▶ **Document text**
Steve Kilbey and the Winged Heels Make Creative Surplus On Musically Vast ‘The Hall of Counterfeits’ (ALBUM REVIEW)

Co-founder and long-time mainstay of The Church since its inception in 1980, bassist/vocalist/composer Steve Kilbey has also loyally followed his muse in a variety of different directions between the Australian band’s projects. Within the last year alone he’s released Eleven Women in September of 2020 and in March of this year issued his collaboration with Martin Kennedy Jupiter 13. Prolific as ever, Kilbey has a new band called The Winged Heels with whom he recorded a  double album The Hall of Counterfeits.

This quartet may not possess the lush mammoth sound of the Church a la their best-known tune, “Under The Milky Way,” or 1982’s The Blurred Crusade, but it’s not that far from it either, even with Gareth Koch’s classical and flamenco guitar at the forefront (along with a host of other stringed ethnic instruments). Yet as suggested by “Arcadia,” the very first track (and others further along the tracklist), there are simply too many similarities on too many cuts over the roughly two-hour album duration for Kilbey to completely avoid comparisons to his main occupation. And maybe he just doesn’t want to: on that opener, deeply reverberating instrumental and sound effects interwoven into an arrangement topped with his own heavily echoed vocal certainly dovetail with a readily recognizable style (at least to Church fans). In the long run, it’s something Steve can be proud of. 

Especially because there are more than a few selections here like “Swinging On The Moon” that digress from guitar-heavy sounds, solidified through Barton Price’s propulsive drumming. The recurring prominence of Roger Mason’s grand piano on that latter cut is further proof positive, yet the electric chording intermixed with acoustics is, again, plenty familiar and pleasantly so. But even as the eerie touches of the keyboardist’s cello there also compel the notion this all could’ve been done with the Church, “Karnak,” is much more of an exercise in the exotic, its Turkish folk elements slowly unfurling over a halting rhythm with background vocals less fulsome harmonies than odd falsetto chants.

▶ **To-do list**
1. According to the album review, what year did The Church begin?
2. Reproduce the part of the album review starting with "This quartet may" and going on through "be proud of.".

▶ **Supplied material**

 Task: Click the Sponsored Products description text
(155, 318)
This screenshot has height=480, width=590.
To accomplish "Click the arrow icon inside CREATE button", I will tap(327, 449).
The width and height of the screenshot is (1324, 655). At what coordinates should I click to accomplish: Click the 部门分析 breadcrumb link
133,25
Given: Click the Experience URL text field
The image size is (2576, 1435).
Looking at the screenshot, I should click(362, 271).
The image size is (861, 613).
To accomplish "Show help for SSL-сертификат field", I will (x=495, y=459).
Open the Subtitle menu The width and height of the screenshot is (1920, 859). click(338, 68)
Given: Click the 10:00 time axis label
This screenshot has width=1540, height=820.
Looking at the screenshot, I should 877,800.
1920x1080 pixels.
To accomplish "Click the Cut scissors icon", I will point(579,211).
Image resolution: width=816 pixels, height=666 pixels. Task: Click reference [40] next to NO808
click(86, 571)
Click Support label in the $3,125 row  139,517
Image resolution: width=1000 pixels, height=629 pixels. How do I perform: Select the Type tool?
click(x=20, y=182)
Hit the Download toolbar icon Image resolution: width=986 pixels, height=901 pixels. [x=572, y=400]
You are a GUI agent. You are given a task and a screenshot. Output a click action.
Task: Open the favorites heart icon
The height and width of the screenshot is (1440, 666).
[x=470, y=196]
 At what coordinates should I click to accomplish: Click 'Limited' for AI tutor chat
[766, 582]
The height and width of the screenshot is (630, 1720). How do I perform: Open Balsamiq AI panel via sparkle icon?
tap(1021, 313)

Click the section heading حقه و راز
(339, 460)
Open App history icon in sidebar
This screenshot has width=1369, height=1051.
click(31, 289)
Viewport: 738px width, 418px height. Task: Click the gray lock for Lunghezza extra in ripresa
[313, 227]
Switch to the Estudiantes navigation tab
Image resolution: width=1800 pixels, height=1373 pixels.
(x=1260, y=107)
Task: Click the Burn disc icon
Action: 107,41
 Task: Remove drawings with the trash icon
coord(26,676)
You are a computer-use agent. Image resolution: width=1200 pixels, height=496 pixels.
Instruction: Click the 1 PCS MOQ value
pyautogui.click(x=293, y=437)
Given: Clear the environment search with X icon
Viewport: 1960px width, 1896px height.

▶ **Answers below**
1. 1980

2.
This quartet may not possess the lush mammoth sound of the Church a la their best-known tune, “Under The Milky Way,” or 1982’s The Blurred Crusade, but it’s not that far from it either, even with Gareth Koch’s classical and flamenco guitar at the forefront (along with a host of other stringed ethnic instruments). Yet as suggested by “Arcadia,” the very first track (and others further along the tracklist), there are simply too many similarities on too many cuts over the roughly two-hour album duration for Kilbey to completely avoid comparisons to his main occupation. And maybe he just doesn’t want to: on that opener, deeply reverberating instrumental and sound effects interwoven into an arrangement topped with his own heavily echoed vocal certainly dovetail with a readily recognizable style (at least to Church fans). In the long run, it’s something Steve can be proud of.